The US Department of State recently released its annual Trafficking in Persons Report, arbitrarily and unscrupulously criticizing and smearing other countries, while listing the US among the “Tier 1”, the highest ranking, countries in the report despite its notorious record on human trafficking.
In the report of 600-plus pages, the US glosses over its own problems with less than half a page, showing symptoms of selective amnesia again. The fact is that human trafficking is not only a dark chapter of the US history, but a brutal reality in the country. The US is by no means eligible to act as a human rights preacher or judge.
The development of the US had a direct correlation with the bloody and atrocious slave trade, a sin that can never be whitewashed. The brutal transatlantic slave trade was the largest long-distance forced movement of people in history.
In 1619, the first recorded Africans were brought to Jamestown on the North American continent, which marked the beginning the tragic history of the enslavement of black people on this land. According to the Trans-Atlantic Slave Trade Database, a total of more than 12.5 million Africans were trafficked to Americas between 1514 and 1866, not counting many who died on the way.
Slavery was still legal when the US became independent in 1776. Many of the late US presidents, including George Washington and Thomas Jefferson, were slave owners. Even after the country announced the abolition of slavery in 1865, many of its southern states have enacted laws that enforced racial segregation or other discriminatory policies against black people.
To this day, the US is still troubled by systemic racial discrimination, which is one of the underlying causes of the social division in the country.
The US always makes indiscreet remarks about the human rights situation of other countries while turning a blind eye to the prominent problems of human trafficking and forced labor at home.
From the end of 2007 to the end of 2019, the US National Human Trafficking Hotline handled 63,380 cases of human trafficking, according to statistics from Polaris, a nonprofit organization committed to fighting sex and labor trafficking.
In 2019, the number of human trafficking cases reported to the US National Human Trafficking Hotline reached 11,500, involving 22,326 individual survivors, suggested data from Polaris, which also indicated that during the past five years, cases of forced labor and human trafficking were reported in all 50 states and Washington DC of the US.
“Shocking as these numbers are, they are likely only a fraction of the actual problem,” said the organization.
According to statistics released by US academic institutions, at least 500,000 people in the US have been subject to modern slavery and forced labor. The victims include both American citizens and foreign citizens from almost every region in the world, including vulnerable groups such as women, children and people with disabilities.
Slavery is still widespread in the US, but has simply taken on a new form, pointed out an American scholar.

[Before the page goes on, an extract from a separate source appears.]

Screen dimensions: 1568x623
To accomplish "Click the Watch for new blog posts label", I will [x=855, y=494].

Compared to the huge human trafficking industry in the US, the country’s endeavors to fight the crime seem feeble and futile.
Between July 2017 and June 2018, US Department of Justice found 8,913 potential and confirmed human trafficking victims, while almost during the same period, the US Department of State, Department of Justice, and Department of Homeland Security only investigated 2,183 cases and prosecuted 386 suspects, according to the Global Report on Trafficking in Persons published by the United Nations Office on Drugs and Crime in February.
Human trafficking was not deemed as illegal act and federal crime until the promulgation of the Trafficking Victims Protection Act of 2000, pointed out US media.
“Human trafficking is an epidemic in the US It’s also big business,” said American magazine Fortune.
The lucrative market of human trafficking in the US, a result of lax supervision, incomplete law and slack law enforcement, makes criminals and relevant interest groups repeatedly risk danger in desperation. Human trafficking industry keeps growing in the country.
Human trafficking is just the tip of the iceberg of the human rights problems in the US. In recent years, especially since the outbreak of the COVID-19 pandemic, white supremacy has resurged and ethnic minority groups, aborigines, refugees, and immigrants in the country have faced more prominent systemic discrimination.
Given its poor human rights record and the serious human rights violations suffered by the American people, how could the US even have the courage to meddle in the domestic affairs of other countries in the name of human rights?
Defaming others can’t make the US look better, but will only damage its own image. What the US should really do is to look back at the past mistakes it has made and truly address its human rights problems including human trafficking and forced labor, so as to realize racial justice and equality and make sure that the American people can truly share the “security, prosperity, and values” that US politicians keep boasting of.